──────── TEXT SECTION ────────
Going Delta Neutral with DX and SPY

Post on: 21 Апрель, 2015 No Comment

Going Delta Neutral with DX and SPY

Instructor

This weeks article takes note of the inverse relationship of the U.S. Dollar, and the equity market and how you could use both to make a delta neutral trade.

Recently, I received the following email:

Hi Josip,

I was in your class in Kansas City last September and thoroughly enjoyed your teaching approach. I remember some of your explanations on Delta Neutral trades, but not enough to put it together yet. Can you direct me to an article that has examples with the explanations to help me review the concept? If you can do that for me, it would be great.

Thanks for your help.

The easiest way to look up something on the Online Trading Academy website is to type in the search box on the home page, just below the login, the exact words you are searching for. For instance, you have asked about my articles, so you could type Josip Causic Delta Neutral and the search engine is going to pull up at least five different articles that I have written on the topic.

In my own trading, I am using TLT as a hedge to bring myself to delta neutral in this volatile market. The TLT is a ticker for the exchange traded fund tracking the 20 Year U.S. Treasury Bonds. Historically, the Bond market is inverse to the equities. Normally, when the Bonds (TLT) are up, the market is down, yet we have had situations recently where both were trending in the same direction.

To answer the students question, a better delta neural hedge would be the U.S. Dollar versus the S&P. To present a clear case, I must turn to the charts. The only factual thing available to technical traders is the study of the price actions on the charts. This was not always as easily available as it is today, yet still too many traders are relying more on the television for the interpretation of the markets, equities and bond, than on the self-study of the charts.
────────
__EXERCISE TASKS__.
[a] Print the part of the delta neutral trading article starting at "The easiest way" and ending at "the same direction.".
[b] According to the delta neutral trading article, what does the exchange traded fund with the ticker TLT track?
[c] In the delta neutral trading article, the author suggests a phrase to type into the website's search box. List each word of that phrase.
──────── STORED RECORDS ────────
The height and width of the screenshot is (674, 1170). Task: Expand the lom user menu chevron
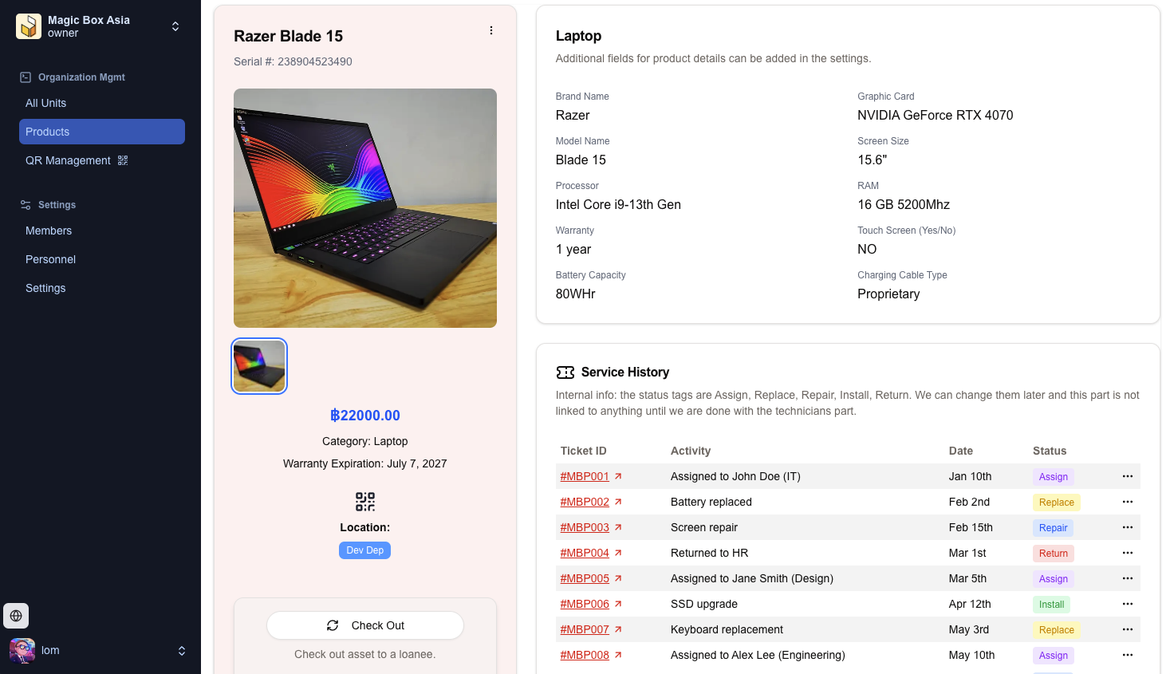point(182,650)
────────
──────── STORED RECORDS ────────
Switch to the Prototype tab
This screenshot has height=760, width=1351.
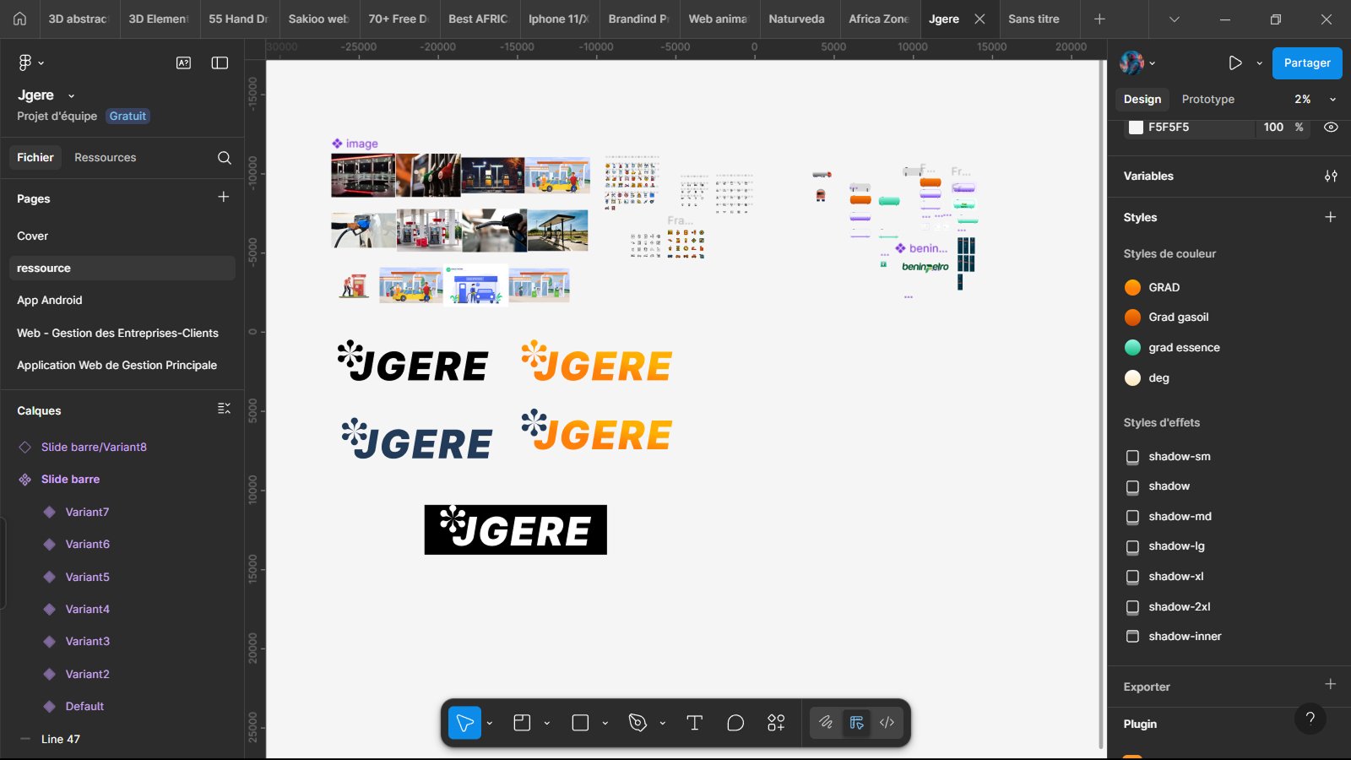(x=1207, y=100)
────────
──────── STORED RECORDS ────────
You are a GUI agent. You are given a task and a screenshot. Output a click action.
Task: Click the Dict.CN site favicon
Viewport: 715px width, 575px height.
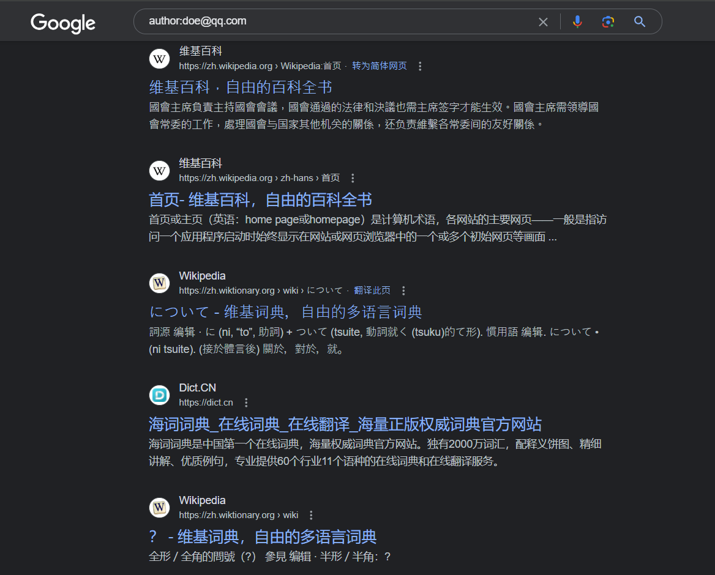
────────
__TASK-BY-TASK OUTPUTS__.
[a]
The easiest way to look up something on the Online Trading Academy website is to type in the search box on the home page, just below the login, the exact words you are searching for. For instance, you have asked about my articles, so you could type Josip Causic Delta Neutral and the search engine is going to pull up at least five different articles that I have written on the topic.

In my own trading, I am using TLT as a hedge to bring myself to delta neutral in this volatile market. The TLT is a ticker for the exchange traded fund tracking the 20 Year U.S. Treasury Bonds. Historically, the Bond market is inverse to the equities. Normally, when the Bonds (TLT) are up, the market is down, yet we have had situations recently where both were trending in the same direction.

[b] The 20 Year U.S. Treasury Bonds.

[c]
Josip
Causic
Delta
Neutral